## EXTRACT PROVIDED
· · · ·

What is our place within this wonderful and curious thing we call life?
For many years of course, we assumed that we were the centre of the universe, that our place was special, as creatures “just below the angels”, made in the image of the eternal and immortal God.
But as we continued to ask questions, we realised that we weren’t at the centre of things.
we discovered science, and began to realise the sheer extent of the universe:
and thus, question our central place in it.
After Galileo, we had to contend with the fact that our tiny earth was only one among many.
A small blue dot on the edge of the milky way galaxy. One among billions.
Or as Nietzsche pointed out with his irrepressible gloom:
“Once upon a time, in some out of the way corner of that universe which is dispersed into numberless twinkling solar systems, there was a star upon which clever beasts invented knowing. That was the most arrogant and mendacious minute of "world history," but nevertheless, it was only a minute. After nature had drawn a few breaths, the star cooled and congealed, and the clever beasts had to die. One might invent such a fable, and yet he still would not have adequately illustrated how miserable, how shadowy and transient, how aimless and arbitrary the human intellect looks within nature. There were eternities during which it did not exist. And when it is all over with the human intellect, nothing will have happened.”

· · · ·

## DATASET EXTRACT
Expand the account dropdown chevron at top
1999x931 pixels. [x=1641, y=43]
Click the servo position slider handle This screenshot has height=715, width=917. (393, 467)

· · · ·

## SET EXERCISE A
Summarize the passage about our place in life in two sentences.
## SET EXERCISE B
Reproduce the passage about our place in life word for word, from "we discovered science, and" up to and including "one among many.".
Rely only on the passage about our place in life.

## WORKED SOLUTION A
People long assumed they were at the center of the universe, made in the image of God, but continued questioning and the discovery of science showed how vast the universe is and called that central place into doubt. After Galileo, the earth had to be seen as one small planet among many, and a quotation from Nietzsche pictures human knowing as one arrogant, mendacious minute after which nothing will have happened.

## WORKED SOLUTION B
we discovered science, and began to realise the sheer extent of the universe:
and thus, question our central place in it.
After Galileo, we had to contend with the fact that our tiny earth was only one among many.